# Records for this task:

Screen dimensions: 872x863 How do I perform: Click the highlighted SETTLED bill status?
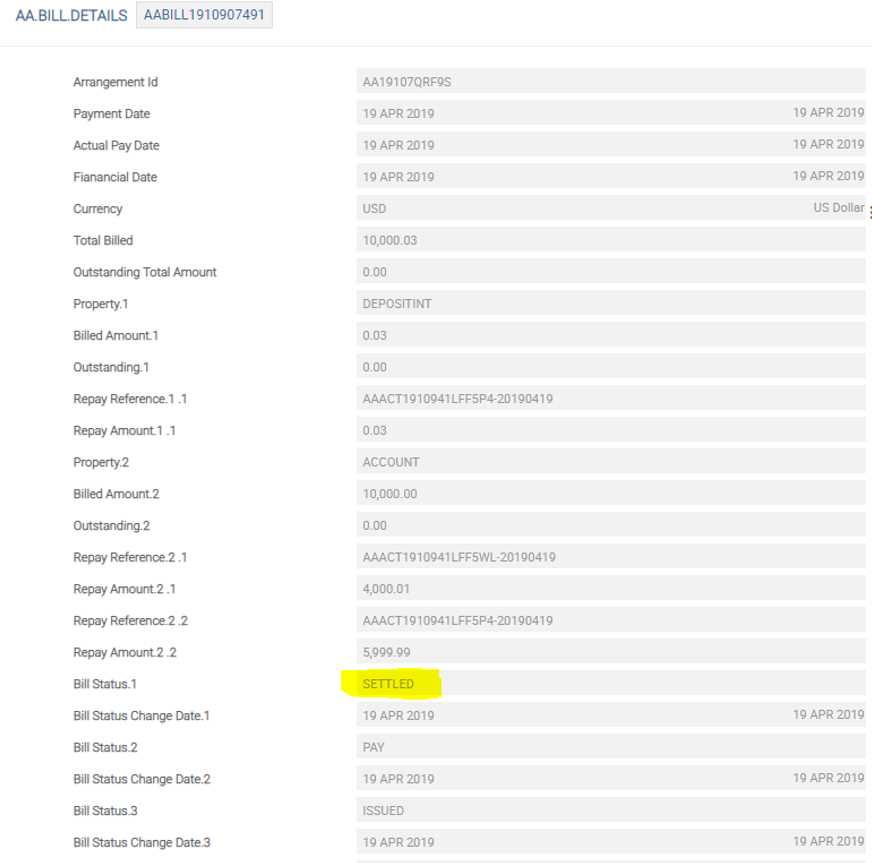point(389,684)
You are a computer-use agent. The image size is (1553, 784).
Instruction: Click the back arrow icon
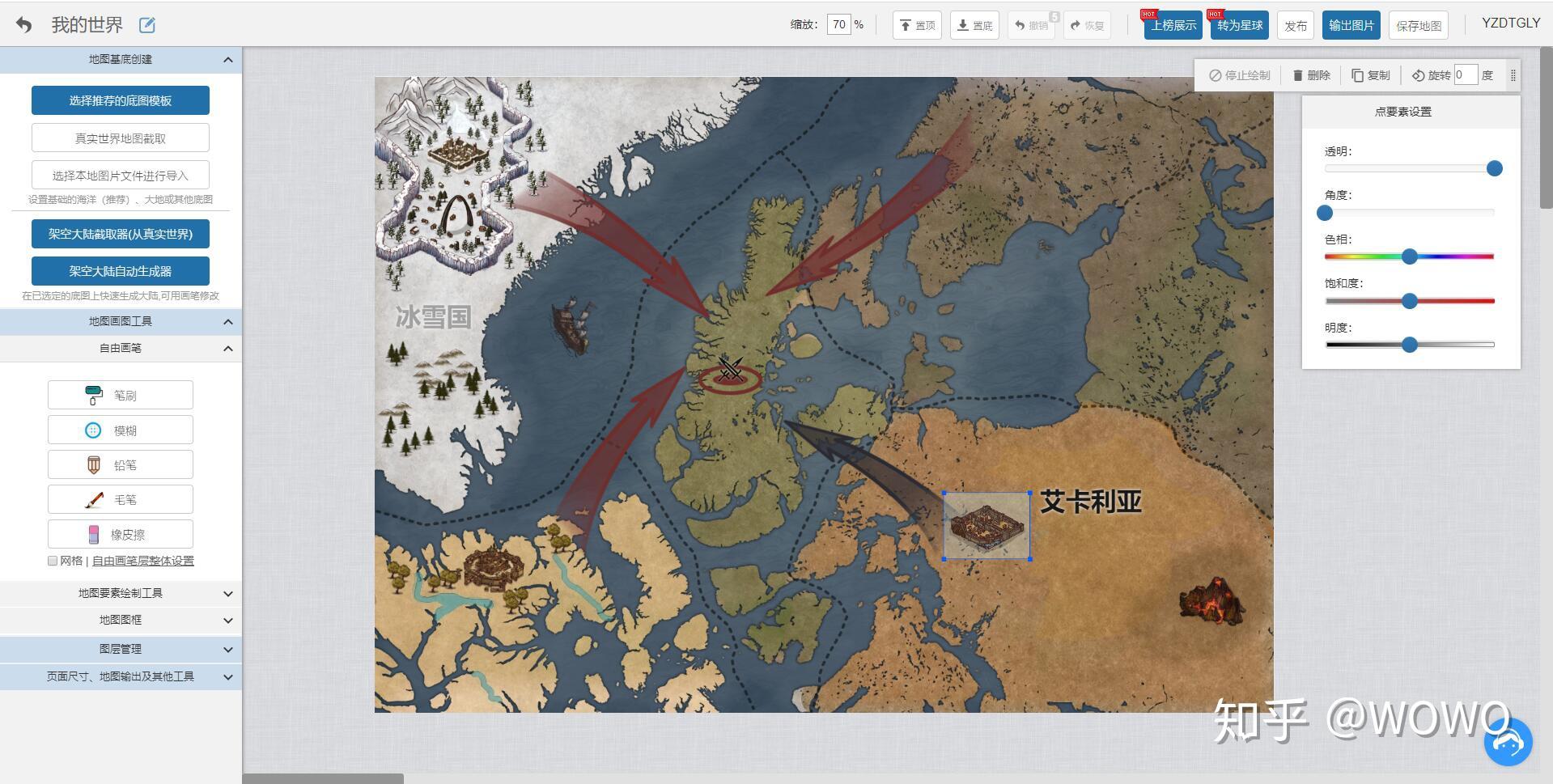coord(24,25)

# What this task involves:
The output is the records exactly as they read, with no pictures in it.

# Exercise response:
Screen dimensions: 872x863 How do I perform: Click the highlighted SETTLED bill status?
point(389,684)
You are a computer-use agent. The image size is (1553, 784).
Instruction: Click the back arrow icon
coord(24,25)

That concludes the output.